*TASK*:
Repeat the passage of the film review from "Amy Irving stars" down to "of intermingling worlds.", keeping every word the same.

*PASSAGE SHOWN*:

☆ ☆ ☆ ☆

Amy Irving stars in this sub-titled story that was the official Berlin Film Festival 2000 selection and opening night film at the Miami Film Festival. She’s elegant, charming, and seductive as a widowed American English teacher working in Rio de Janeiro where she shares an unexpected chemistry with her co-star Antonio Fagundes. The other couples names are nobody an American would recognize, but who cares. They are all brilliant performers that pull their weight in bringing together an ensemble story of intermingling worlds.
A favorite scene is the boring balding, lawyer who flies to Rio to meet his internet romance. He tells one of the cast, “corporate law is not exactly a babe magnet” so he tells the “Girl From Ipanema” he’s a “SoHo artist with a loft, named Gary” with waist long hair. A great woven tale that will have you sharing the hopes in fate and soulmates.

☆ ☆ ☆ ☆

*ENTRIES SHOWN*:
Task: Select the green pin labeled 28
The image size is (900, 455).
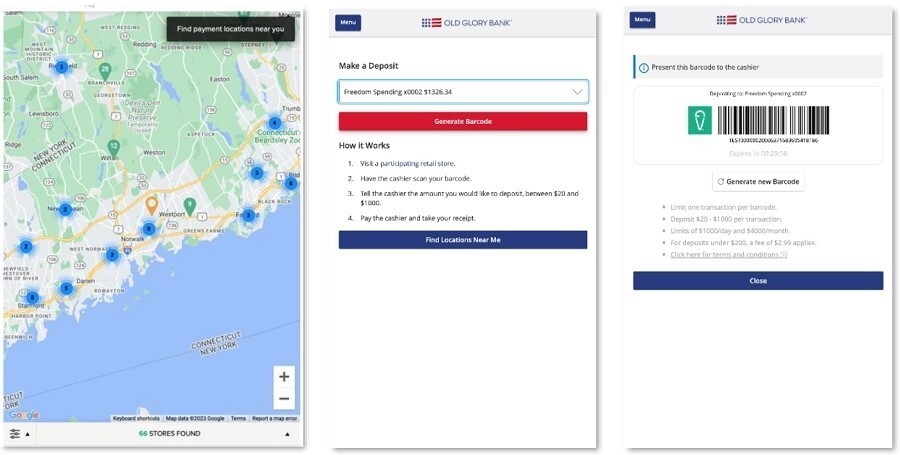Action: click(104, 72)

☆ ☆ ☆ ☆

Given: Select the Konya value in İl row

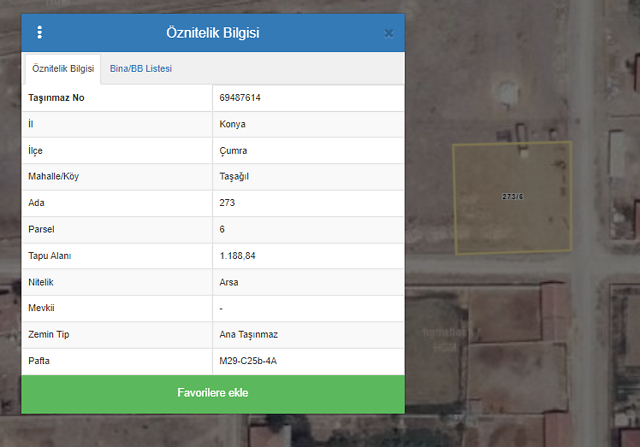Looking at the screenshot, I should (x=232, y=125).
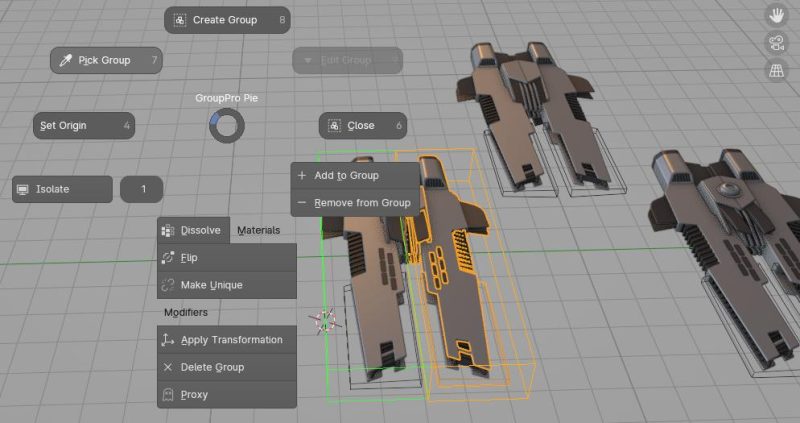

☆ ☆ ☆ ☆

*YOUR RESPONSE*:
Amy Irving stars in this sub-titled story that was the official Berlin Film Festival 2000 selection and opening night film at the Miami Film Festival. She’s elegant, charming, and seductive as a widowed American English teacher working in Rio de Janeiro where she shares an unexpected chemistry with her co-star Antonio Fagundes. The other couples names are nobody an American would recognize, but who cares. They are all brilliant performers that pull their weight in bringing together an ensemble story of intermingling worlds.